**** EXERCISE INPUT ****
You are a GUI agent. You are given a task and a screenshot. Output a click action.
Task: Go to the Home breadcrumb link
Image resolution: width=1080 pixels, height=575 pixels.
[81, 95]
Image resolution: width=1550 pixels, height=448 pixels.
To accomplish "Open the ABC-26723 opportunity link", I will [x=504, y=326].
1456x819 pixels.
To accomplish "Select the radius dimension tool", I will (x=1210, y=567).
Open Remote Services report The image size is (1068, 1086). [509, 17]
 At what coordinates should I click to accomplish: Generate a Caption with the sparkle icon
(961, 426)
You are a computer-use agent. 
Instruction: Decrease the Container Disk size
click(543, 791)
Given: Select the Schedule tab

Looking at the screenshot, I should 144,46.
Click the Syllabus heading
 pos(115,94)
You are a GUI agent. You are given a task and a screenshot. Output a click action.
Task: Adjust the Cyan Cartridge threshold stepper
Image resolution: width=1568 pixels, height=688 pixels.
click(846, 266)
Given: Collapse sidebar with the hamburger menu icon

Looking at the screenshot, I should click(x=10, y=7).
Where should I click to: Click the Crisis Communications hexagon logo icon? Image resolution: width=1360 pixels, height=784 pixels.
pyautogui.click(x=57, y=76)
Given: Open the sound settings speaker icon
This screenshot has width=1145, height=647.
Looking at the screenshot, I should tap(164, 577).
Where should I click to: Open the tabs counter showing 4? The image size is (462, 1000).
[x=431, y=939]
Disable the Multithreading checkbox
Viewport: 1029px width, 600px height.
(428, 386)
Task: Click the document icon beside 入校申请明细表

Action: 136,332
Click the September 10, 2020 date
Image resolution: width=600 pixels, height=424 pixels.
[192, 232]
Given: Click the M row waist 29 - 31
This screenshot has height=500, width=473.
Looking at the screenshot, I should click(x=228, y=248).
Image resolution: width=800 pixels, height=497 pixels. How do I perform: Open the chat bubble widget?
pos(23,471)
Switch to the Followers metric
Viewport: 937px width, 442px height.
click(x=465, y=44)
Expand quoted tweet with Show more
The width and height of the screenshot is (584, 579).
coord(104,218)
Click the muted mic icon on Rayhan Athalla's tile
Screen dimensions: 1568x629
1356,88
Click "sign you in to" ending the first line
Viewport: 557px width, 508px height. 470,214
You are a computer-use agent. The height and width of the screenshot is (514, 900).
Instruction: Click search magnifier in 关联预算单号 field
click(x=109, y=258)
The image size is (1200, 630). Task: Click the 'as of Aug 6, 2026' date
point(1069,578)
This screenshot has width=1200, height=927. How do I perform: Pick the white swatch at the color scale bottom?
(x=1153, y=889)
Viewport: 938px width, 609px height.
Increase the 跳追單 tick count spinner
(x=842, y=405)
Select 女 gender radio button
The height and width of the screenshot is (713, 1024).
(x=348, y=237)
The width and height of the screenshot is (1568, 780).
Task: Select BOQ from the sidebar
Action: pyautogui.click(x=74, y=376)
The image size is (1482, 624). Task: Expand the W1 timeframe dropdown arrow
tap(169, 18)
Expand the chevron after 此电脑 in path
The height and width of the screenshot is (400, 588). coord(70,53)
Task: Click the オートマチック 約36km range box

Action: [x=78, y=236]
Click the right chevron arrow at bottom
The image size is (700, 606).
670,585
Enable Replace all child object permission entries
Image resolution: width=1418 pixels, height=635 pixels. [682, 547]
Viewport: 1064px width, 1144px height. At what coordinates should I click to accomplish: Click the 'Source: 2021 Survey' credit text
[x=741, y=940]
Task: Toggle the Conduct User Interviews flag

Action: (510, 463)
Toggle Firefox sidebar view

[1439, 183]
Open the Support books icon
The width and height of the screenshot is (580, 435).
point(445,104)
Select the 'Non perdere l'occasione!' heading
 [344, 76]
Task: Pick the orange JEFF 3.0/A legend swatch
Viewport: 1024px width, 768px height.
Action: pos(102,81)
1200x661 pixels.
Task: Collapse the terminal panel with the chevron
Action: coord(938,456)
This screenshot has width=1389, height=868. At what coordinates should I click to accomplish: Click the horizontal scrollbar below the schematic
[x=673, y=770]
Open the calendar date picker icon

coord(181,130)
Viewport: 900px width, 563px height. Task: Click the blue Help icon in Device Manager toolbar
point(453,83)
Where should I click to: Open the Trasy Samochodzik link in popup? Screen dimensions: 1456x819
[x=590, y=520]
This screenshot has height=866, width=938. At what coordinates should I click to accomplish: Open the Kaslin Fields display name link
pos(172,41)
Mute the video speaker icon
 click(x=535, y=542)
****
Where a line in the records above includes the string "computer", show it.

RESULT:
You are a computer-use agent. 
You are a computer-use agent. The height and width of the screenshot is (514, 900).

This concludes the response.